James Gheerbrant argues against England’s push to naturalise Manchester United youngster Adnan Januzaj…
The enduring fascination and frustration of international football, the thing about it that compels and confounds in equal measure, is that there are no quick fixes. For the international manager, there are no easy answers to the sort of problems that club coaches are used to eliminating with a fusillade of their semi-automatic chequebook. If your side doesn’t have a decent striker (a problem which has plaqued a succession of otherwise outstanding Portugal teams, for example), then you cannot simply dip into the transfer market to acquire one. If the issues run deeper, if they reflect a nation’s football culture, they must be solved through grass-roots graft, not by parachuting in a panacea. The beauty of the international game is that there is no hiding from the ugly truth.
That, at least, was how it used to be. But on Saturday Roy Hodgson, the manager entrusted by the FA to nurse the ailing English patient towards Brazil, had a glimpse of just such a miracle cure. At Sunderland on Saturday, Manchester United’s Adnan Januzaj, 18 years old and precociously gifted, inspired a comeback victory on his full debut with two superbly taken goals – and announced himself as perhaps English’s football unlikeliest Messiah. For it emerged that Januzaj, though born and raised in Belgium to Albanian parents, could yet qualify to pull on the Three Lions on residency grounds. No matter that Januzaj has lived here only two years, no matter that England is in no real sense his homeland, he is the prodigious playmaker we have hungered for through the wilderness years. In this modern-day football parable, he is not so much the prodigal son as the fatted calf.
Technically supreme, perfectly balanced, composed in possession, Januzaj looks every inch a world-class trequartista in the making. He is exactly the kind of modern playmaker which England doesn’t produce enough, and whose dearth is so loudly bewailed in pubs and press-boxes up and down the land. Of England’s current crop, only Jack Wilshere could be said to fit into this category, and having been exiled to the wing at Arsenal in recognition of the superior form of Mesut Özil and Aaron Ramsey, the young man is currently in no position to shoulder the lone burden of the salvation of English football. It is certainly not hard to see why England are “monitoring” Januzaj, as Hodgson admitted on Match of the Day, gamely attempting to make this faintly vulturine piece of opportunism sound like a masterstroke of diligent surveillance.
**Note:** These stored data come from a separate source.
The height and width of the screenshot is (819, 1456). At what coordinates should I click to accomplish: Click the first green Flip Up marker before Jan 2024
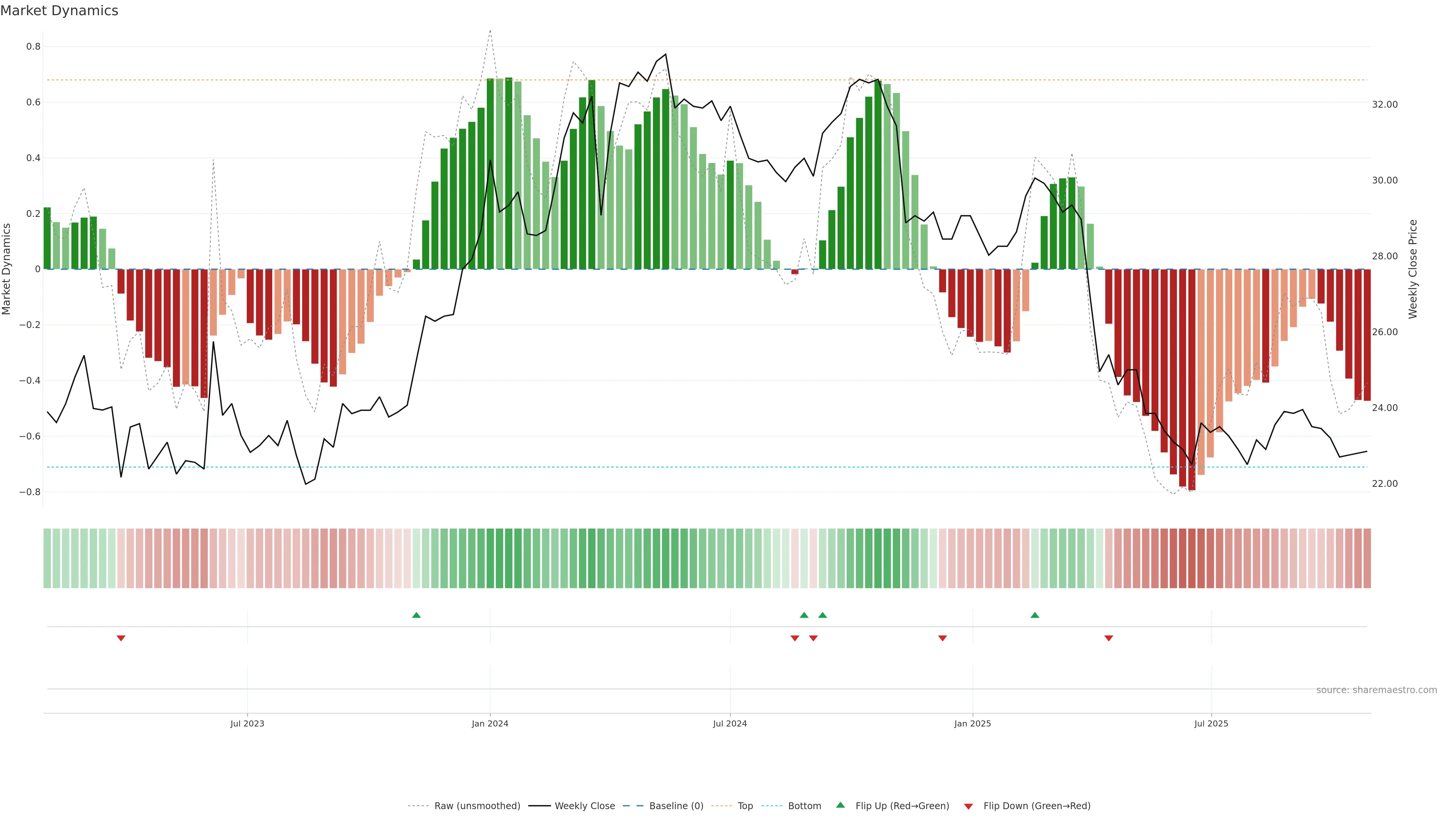click(417, 615)
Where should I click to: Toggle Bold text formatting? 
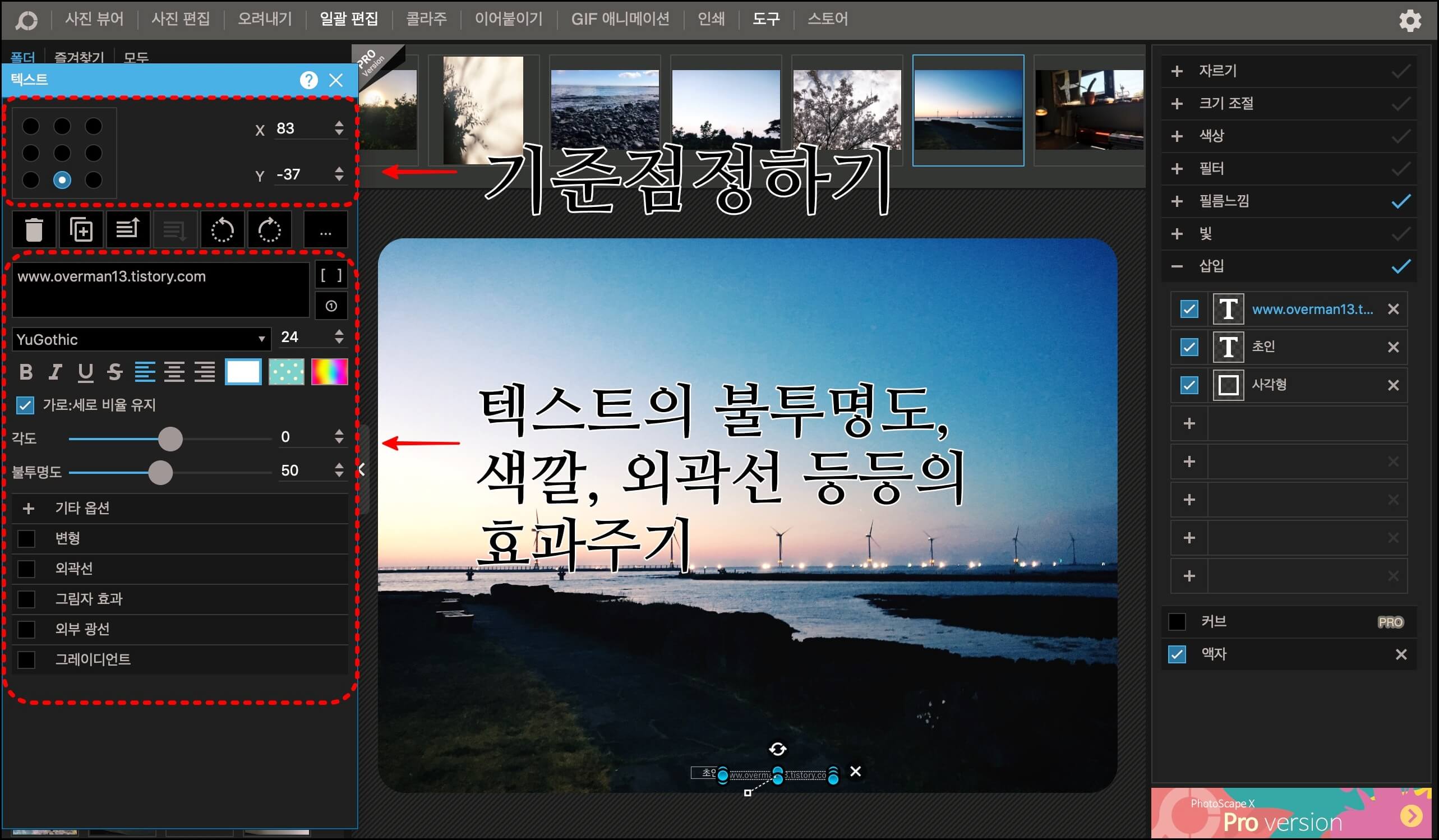(26, 372)
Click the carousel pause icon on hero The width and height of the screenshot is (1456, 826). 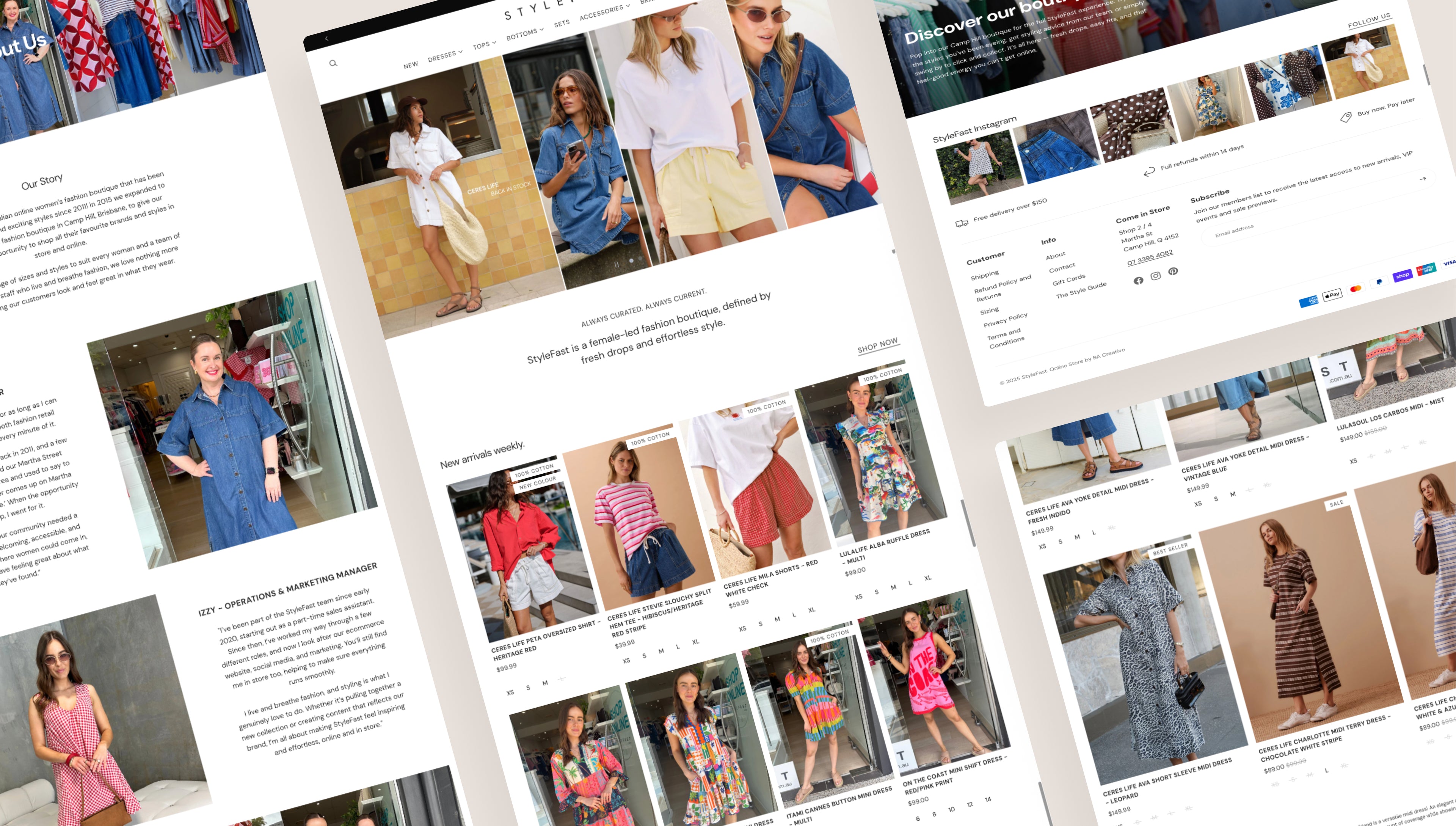[x=617, y=264]
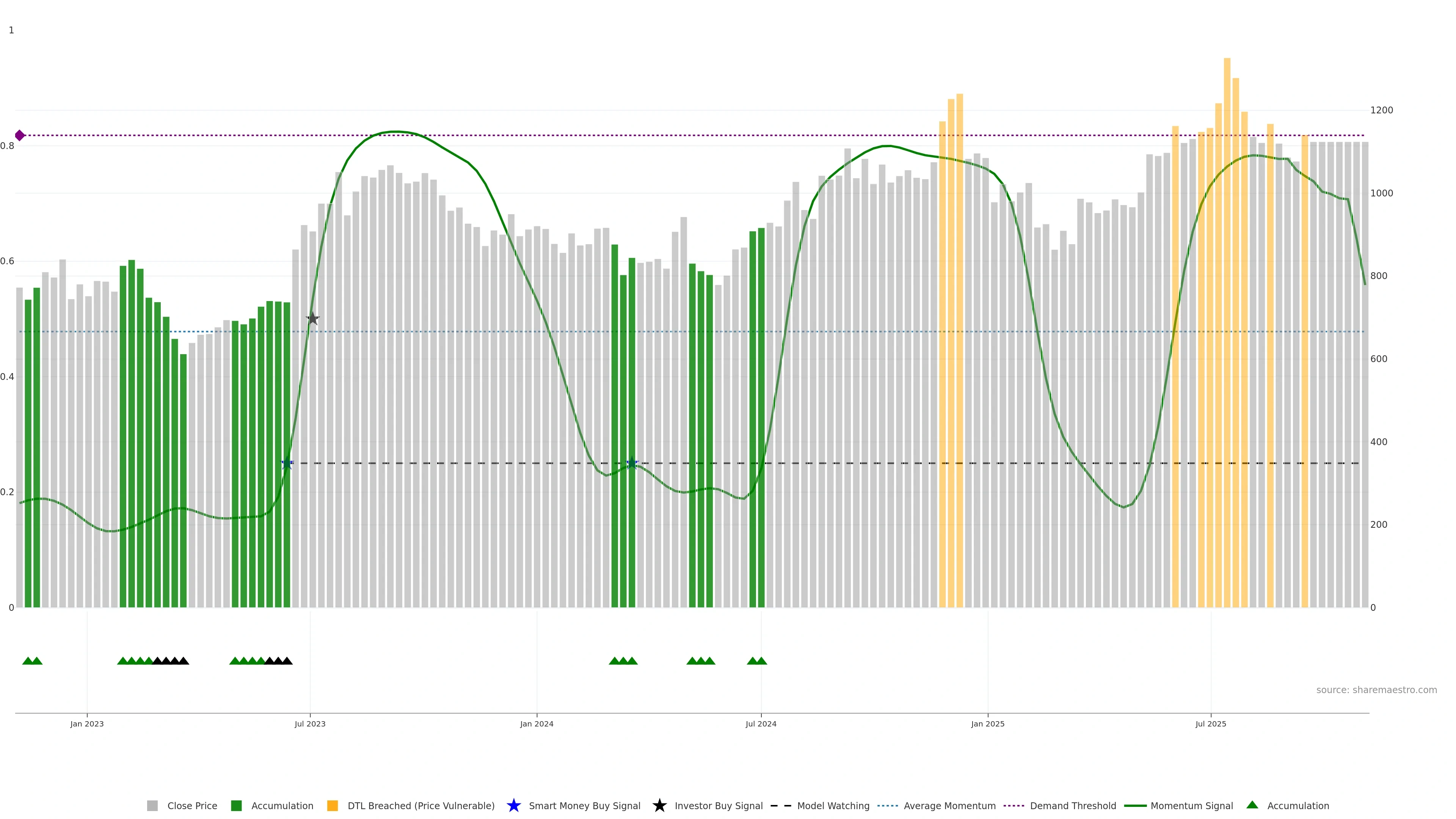Click the gray Investor Buy Signal star on chart
The height and width of the screenshot is (819, 1456).
tap(312, 319)
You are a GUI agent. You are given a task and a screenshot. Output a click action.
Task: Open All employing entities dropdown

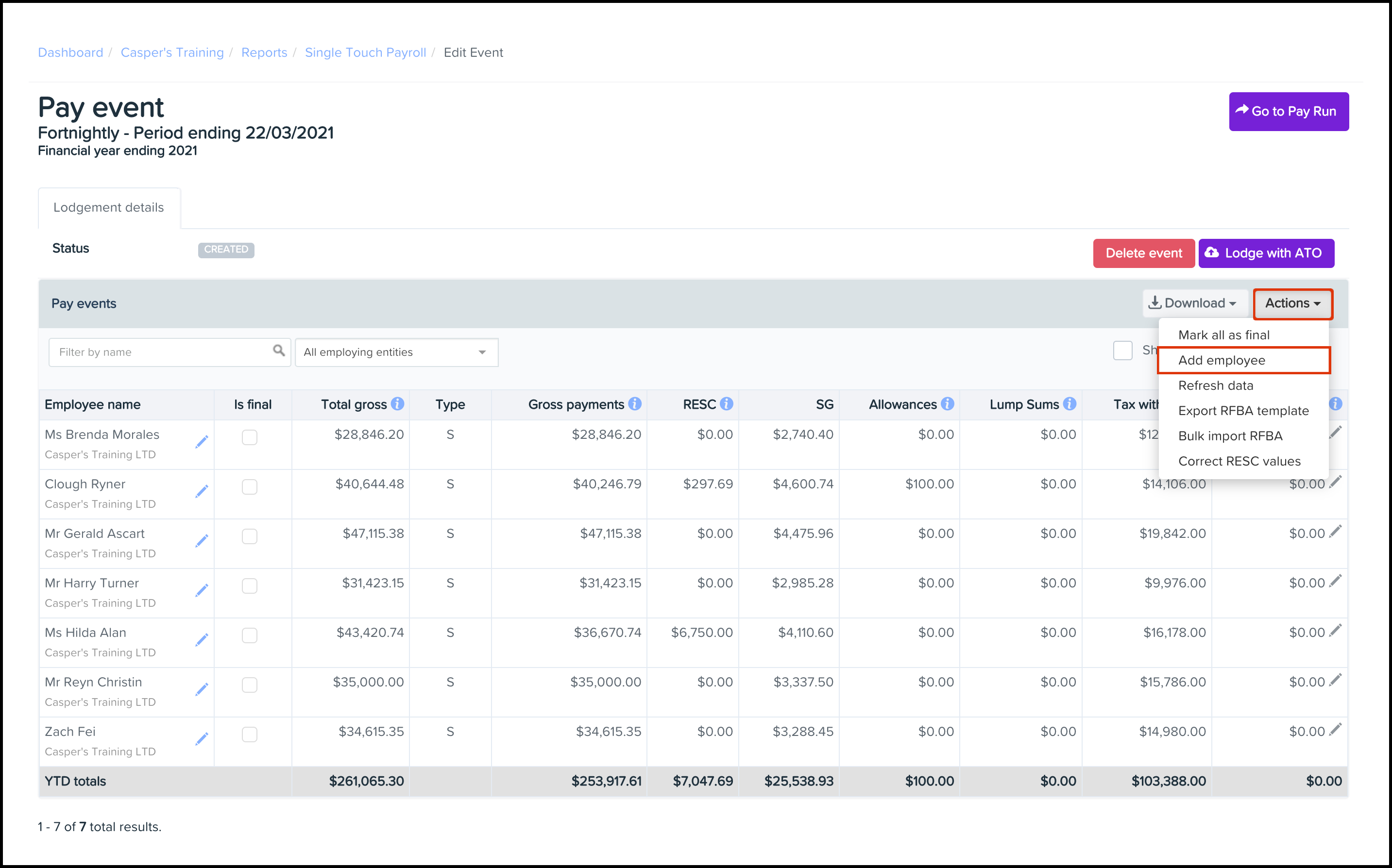(x=396, y=352)
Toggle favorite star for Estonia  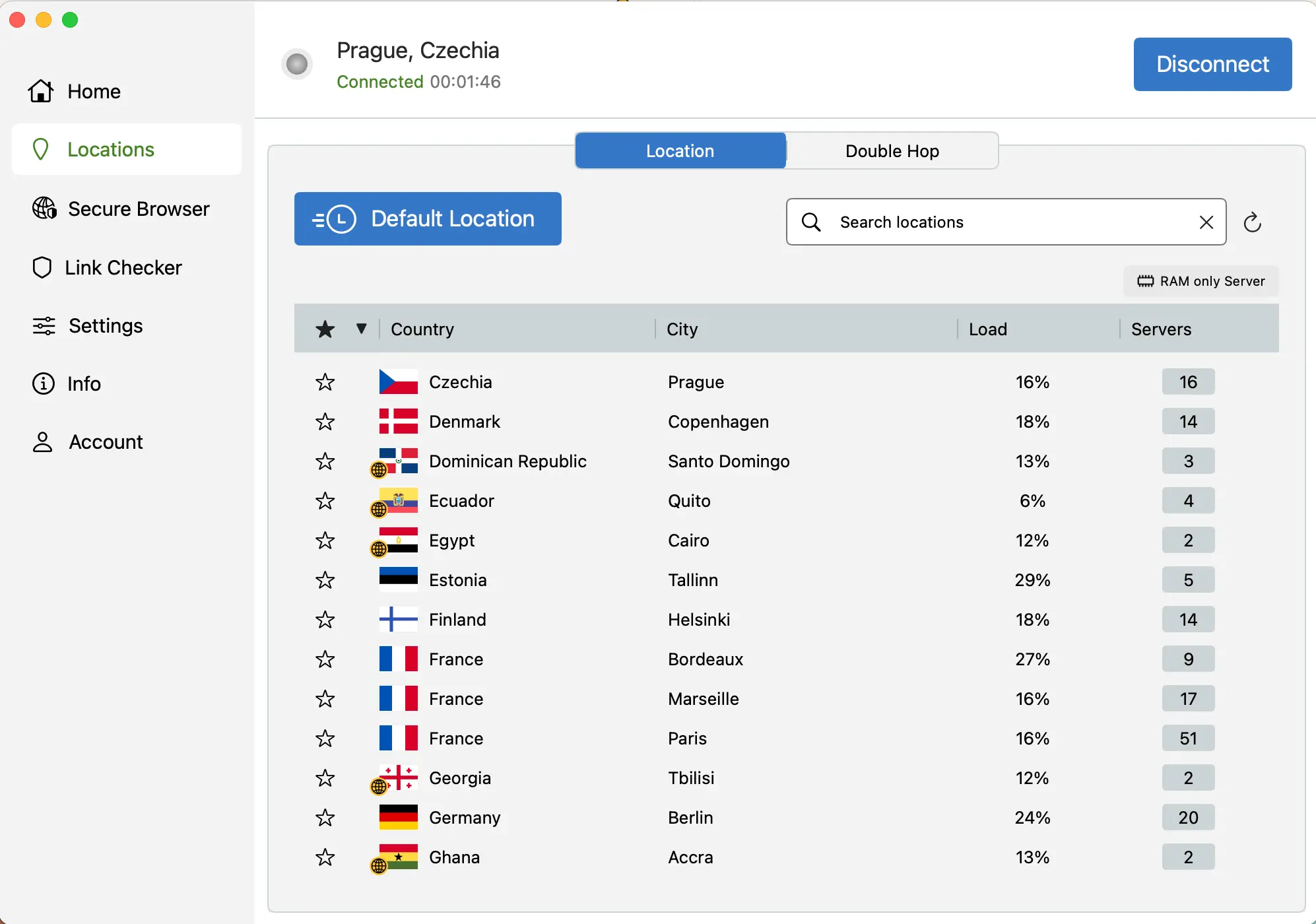pyautogui.click(x=325, y=580)
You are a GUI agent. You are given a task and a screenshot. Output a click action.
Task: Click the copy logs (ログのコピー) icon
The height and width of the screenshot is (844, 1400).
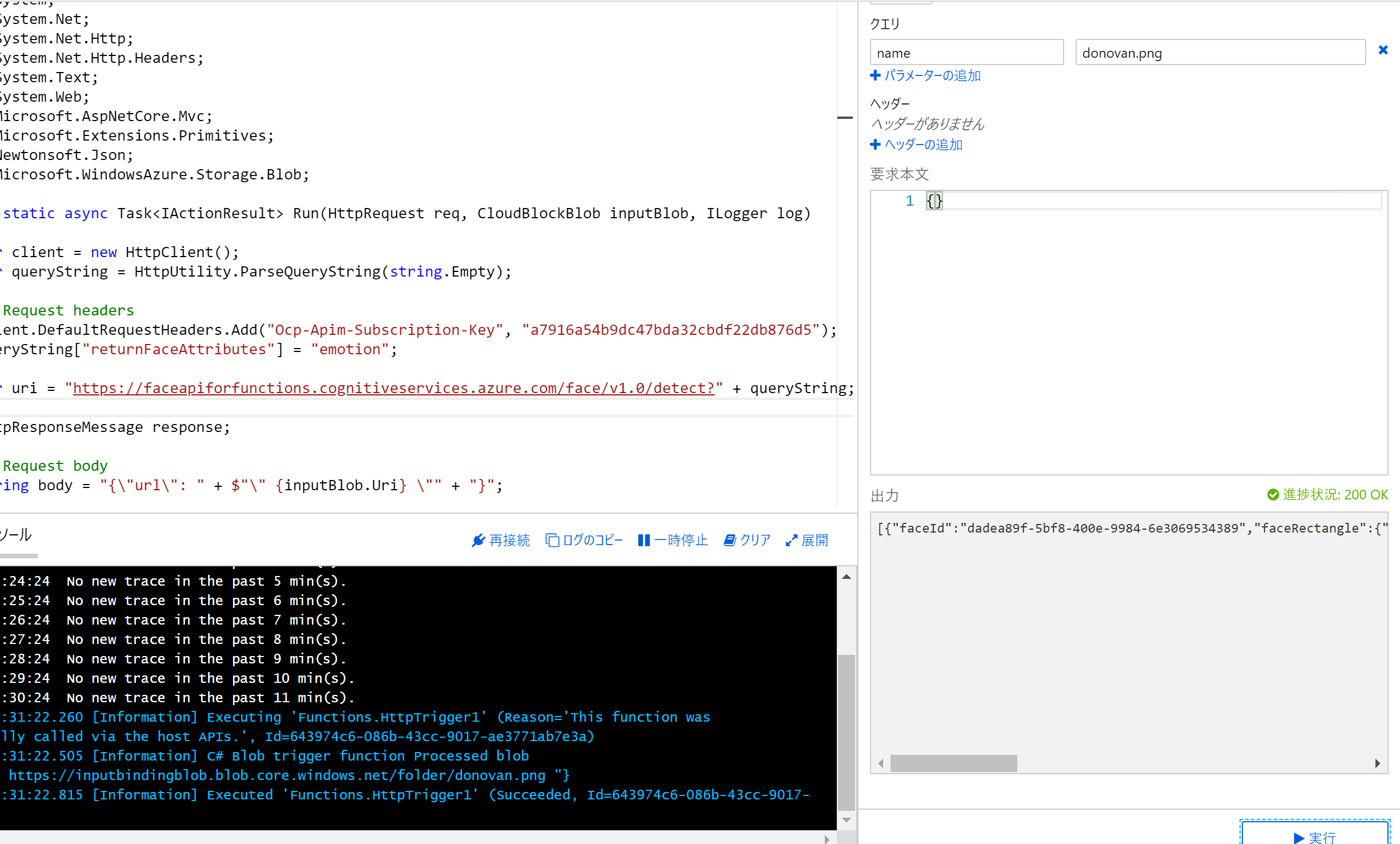(x=552, y=540)
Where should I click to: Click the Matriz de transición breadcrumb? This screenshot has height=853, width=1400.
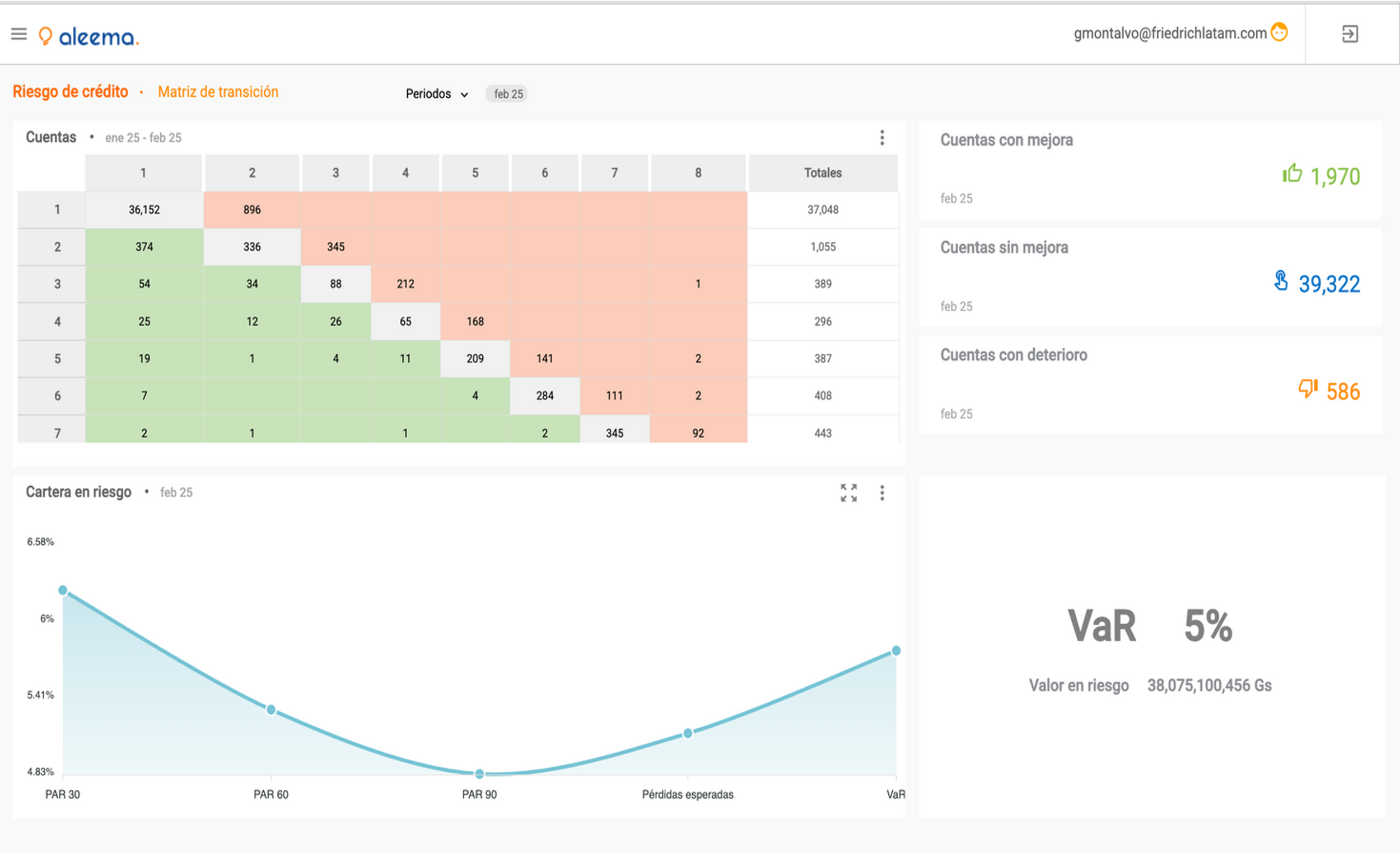(218, 92)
It is difficult to make the case that an increasingly beleaguered Hodgson, given the underwhelming cards that fate has dealt him, should decline the providential opportunity of an ace in the hole – in the hole just behind the striker, to be exact. But there are other factors to consider here. Where would Januzaj fit into an England side? The question is not so much one of how to accommodate him on the pitch – he is good and versatile enough to overcome that problem – but of how to integrate him into England’s football culture. What place would a smooth midfield operator like Januzaj have in England’s clunky attacking machinery? What use making him the poster boy for progress if behind the scenes the FA keep going back to tactical dinosaurs like John Beck, the notorious long-ball merchant revealed last week to be working as a ‘coach educator’ at St George’s Park? It is no coincidence that in reality Januzaj hails from the land of Hazard, Witsel and Dembele, not that of Wayne, JT and Stevie G. He could not be more obviously a product of Belgium if he was smothered in chocolate and topped with a hazelnut.
Some would argue that hard-headed pragmatism must win out, that as long as Januzaj can improve England’s chances of success, he should be targeted. But for those who incline towards this reasoning, the sporting annals offer a cautionary tale. In 2006, the Lawn Tennis Association held talks with Novak Djokovic about transferring his allegiance to Great Britain. At that point, the Serb was only a year older than Adnan Januzaj is now, and occupied the same position on the brink of stardom in his sport. The negotiations were ultimately fruitless, but they were serious, and it is worth imagining how different the British tennis landscape would look if they had had a different outcome. Instead of two Grand Slam titles, Britain would have amassed eight in recent years, and the wait for a Wimbledon champion would have been two years shorter. But would the success have been as sweet? Would we have celebrated Djokovic’s triumph as earnestly as we did Murray’s this summer? Of course not. In the end, Djokovic decided that he was Serbian, not British, and the history of British tennis is prouder for it.
For Januzaj, the decision is more complicated. He must choose between the promise of his homeland and the pull of his heritage. Perhaps his future lies with Belgium, perhaps it belongs with Albania. But he is not an England player. However much we might wish Roy Hodgson had a wild card up his sleeve, it is only right that he plays the hand he has been dealt.